Depuis sa création en 2015, l’association de sauvetage en mer a sauvé la vie à plus de 42 000 exilés en détresse. Témoignages, reportages et rencontres à l’occasion de leur soirée «L’Escale Solidaire» au Châtelet le 1er décembre.
Les années passent et la Méditerranée continue à être une mer où l’on meurt. Aujourd’hui, il y a deux fronts. Le premier est toujours le même : sauver des vies. Empêcher des hommes, des femmes et des enfants de se noyer. Le second est de lutter contre l’indifférence. Car le temps passe et quelque chose s’installe. Ça continue. Depuis des années. Encore et toujours. Ça continue. Jusqu’au vertige. Ou à la nausée. Et notre écoute s’use malheureusement, notre colère aussi. C’est la victoire vicieuse du malheur. Toute tragédie qui se répète accouche du monstre effrayant de l’indifférence.
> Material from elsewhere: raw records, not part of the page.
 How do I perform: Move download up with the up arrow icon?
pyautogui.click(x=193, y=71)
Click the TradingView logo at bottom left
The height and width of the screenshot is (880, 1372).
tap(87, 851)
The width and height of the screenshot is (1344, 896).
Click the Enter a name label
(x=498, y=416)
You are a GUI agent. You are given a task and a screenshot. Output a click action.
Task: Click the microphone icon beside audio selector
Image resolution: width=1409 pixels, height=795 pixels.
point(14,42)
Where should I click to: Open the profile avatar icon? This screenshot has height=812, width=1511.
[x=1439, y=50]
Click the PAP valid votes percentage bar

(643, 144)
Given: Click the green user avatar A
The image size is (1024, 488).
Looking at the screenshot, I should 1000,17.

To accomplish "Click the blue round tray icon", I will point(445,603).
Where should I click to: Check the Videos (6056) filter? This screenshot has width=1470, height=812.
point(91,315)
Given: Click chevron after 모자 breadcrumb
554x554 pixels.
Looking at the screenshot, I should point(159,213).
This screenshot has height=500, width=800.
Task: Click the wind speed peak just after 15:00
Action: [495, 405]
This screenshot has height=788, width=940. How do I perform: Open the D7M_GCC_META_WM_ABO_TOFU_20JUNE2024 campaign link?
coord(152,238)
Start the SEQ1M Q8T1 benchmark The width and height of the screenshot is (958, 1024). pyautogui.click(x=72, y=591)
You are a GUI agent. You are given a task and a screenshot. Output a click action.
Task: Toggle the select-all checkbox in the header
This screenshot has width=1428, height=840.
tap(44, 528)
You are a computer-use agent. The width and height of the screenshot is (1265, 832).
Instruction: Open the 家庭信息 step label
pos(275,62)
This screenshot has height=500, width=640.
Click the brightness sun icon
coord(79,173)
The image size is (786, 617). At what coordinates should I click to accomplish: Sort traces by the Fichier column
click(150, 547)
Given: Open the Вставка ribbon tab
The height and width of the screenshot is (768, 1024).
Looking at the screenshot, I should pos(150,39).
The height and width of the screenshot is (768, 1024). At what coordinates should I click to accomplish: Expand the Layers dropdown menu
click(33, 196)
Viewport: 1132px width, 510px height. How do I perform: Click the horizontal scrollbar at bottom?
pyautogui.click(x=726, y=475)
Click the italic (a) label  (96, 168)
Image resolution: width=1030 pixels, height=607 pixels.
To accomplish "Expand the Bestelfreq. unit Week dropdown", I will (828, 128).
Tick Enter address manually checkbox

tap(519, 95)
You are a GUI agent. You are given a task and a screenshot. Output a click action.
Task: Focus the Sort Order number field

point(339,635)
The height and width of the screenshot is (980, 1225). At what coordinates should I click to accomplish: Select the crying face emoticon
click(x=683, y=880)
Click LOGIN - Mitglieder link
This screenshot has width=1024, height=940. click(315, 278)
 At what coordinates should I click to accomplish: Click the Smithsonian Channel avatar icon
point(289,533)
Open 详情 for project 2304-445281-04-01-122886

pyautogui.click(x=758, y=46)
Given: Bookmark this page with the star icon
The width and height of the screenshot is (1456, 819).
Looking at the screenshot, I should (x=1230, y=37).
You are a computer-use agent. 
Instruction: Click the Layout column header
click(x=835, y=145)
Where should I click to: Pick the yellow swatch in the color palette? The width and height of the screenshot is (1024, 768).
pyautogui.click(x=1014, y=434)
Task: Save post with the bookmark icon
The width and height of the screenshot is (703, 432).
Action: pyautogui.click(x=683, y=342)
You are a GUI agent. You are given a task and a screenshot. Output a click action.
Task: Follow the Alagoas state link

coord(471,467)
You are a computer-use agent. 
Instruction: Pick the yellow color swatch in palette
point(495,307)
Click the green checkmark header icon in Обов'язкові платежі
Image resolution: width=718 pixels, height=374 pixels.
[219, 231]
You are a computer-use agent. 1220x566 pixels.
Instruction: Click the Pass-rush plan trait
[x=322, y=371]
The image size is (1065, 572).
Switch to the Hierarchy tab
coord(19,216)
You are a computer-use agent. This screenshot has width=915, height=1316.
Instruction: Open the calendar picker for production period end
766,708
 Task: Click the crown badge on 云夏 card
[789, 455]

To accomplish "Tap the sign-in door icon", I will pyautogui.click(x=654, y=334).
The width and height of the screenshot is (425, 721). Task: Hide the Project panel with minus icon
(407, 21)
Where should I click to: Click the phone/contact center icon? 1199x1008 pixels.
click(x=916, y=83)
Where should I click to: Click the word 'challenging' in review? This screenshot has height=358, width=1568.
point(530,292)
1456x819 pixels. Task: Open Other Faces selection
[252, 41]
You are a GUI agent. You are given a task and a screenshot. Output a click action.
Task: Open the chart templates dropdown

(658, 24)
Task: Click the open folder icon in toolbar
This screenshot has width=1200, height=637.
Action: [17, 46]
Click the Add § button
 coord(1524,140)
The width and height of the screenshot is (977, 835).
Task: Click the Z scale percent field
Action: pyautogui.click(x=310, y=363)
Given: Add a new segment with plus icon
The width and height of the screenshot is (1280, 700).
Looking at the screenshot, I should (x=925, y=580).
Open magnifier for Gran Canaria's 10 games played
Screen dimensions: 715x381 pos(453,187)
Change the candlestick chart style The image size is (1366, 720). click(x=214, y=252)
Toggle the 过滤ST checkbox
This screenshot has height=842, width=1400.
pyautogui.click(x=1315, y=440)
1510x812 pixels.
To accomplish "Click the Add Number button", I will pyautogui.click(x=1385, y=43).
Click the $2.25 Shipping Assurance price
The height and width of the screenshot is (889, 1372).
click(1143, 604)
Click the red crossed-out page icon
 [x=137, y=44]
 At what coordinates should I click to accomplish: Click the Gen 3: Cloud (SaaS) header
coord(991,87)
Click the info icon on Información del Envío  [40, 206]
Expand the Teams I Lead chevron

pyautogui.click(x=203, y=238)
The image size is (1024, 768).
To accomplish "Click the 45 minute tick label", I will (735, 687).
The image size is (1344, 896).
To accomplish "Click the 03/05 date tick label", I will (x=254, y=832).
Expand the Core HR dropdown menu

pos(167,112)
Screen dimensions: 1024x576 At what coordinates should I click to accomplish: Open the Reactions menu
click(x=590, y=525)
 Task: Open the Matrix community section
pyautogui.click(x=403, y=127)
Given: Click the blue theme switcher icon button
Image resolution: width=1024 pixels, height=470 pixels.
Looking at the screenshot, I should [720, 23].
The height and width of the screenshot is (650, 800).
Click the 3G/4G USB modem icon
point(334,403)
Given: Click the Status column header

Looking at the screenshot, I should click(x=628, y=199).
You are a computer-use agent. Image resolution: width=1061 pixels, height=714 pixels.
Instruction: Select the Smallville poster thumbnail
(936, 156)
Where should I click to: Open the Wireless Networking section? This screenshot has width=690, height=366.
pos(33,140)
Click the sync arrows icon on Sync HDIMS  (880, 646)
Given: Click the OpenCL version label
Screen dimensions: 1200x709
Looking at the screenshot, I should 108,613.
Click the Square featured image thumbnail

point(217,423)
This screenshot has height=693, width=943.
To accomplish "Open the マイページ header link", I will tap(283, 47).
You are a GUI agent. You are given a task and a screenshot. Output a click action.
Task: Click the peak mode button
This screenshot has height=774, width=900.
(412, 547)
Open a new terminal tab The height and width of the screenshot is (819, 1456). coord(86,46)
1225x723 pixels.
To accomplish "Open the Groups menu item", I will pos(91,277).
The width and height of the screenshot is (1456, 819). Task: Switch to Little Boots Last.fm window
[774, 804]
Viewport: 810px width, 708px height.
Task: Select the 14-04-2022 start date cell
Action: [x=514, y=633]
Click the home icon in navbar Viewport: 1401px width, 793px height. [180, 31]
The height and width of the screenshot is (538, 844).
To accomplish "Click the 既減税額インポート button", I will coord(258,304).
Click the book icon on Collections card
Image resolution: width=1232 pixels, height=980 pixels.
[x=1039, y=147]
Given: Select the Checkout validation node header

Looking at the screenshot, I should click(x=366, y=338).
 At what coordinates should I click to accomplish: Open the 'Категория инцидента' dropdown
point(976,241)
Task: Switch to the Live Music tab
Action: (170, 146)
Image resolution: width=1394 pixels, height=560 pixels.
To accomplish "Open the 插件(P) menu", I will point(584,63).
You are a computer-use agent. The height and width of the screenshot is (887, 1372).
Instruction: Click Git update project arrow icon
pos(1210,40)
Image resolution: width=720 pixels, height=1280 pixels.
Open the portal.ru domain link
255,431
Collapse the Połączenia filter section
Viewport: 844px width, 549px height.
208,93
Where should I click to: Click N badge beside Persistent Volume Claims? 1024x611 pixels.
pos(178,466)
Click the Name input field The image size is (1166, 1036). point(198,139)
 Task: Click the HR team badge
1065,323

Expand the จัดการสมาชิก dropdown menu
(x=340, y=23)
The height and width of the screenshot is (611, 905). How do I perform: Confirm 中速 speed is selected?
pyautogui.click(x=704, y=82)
En 2005, j’ai écrit un roman intitulé Eldorado qui parlait déjà de Lampedusa. Je n’en reviens pas que cela fasse déjà vingt ans. Qu’est-ce qui a changé depuis ? La réalité n’a pas cessé de s’aggraver. Les morts se sont accumulés. Et le risque, aujourd’hui, c’est la lassitude. Le sentiment d’avoir tout dit, tout essayé, tout répété mille fois. Le risque, c’est de se résigner et d’oublier notre indignation.
Il faut lutter pour que notre humanité ne s’émousse pas. C’est ce combat-là que nous devons mener. Les équipages de SOS Méditerranée, eux, ne se lassent pas. Ils continuent à se battre. Et nous pouvons les aider. Ils ont besoin d’argent. Ils ont besoin de soutien. C’est cela que nous pouvons leur donner. Dire que nous sommes avec eux. Encore. Prendre notre part du combat. Encore. Tant qu’il y aura des morts.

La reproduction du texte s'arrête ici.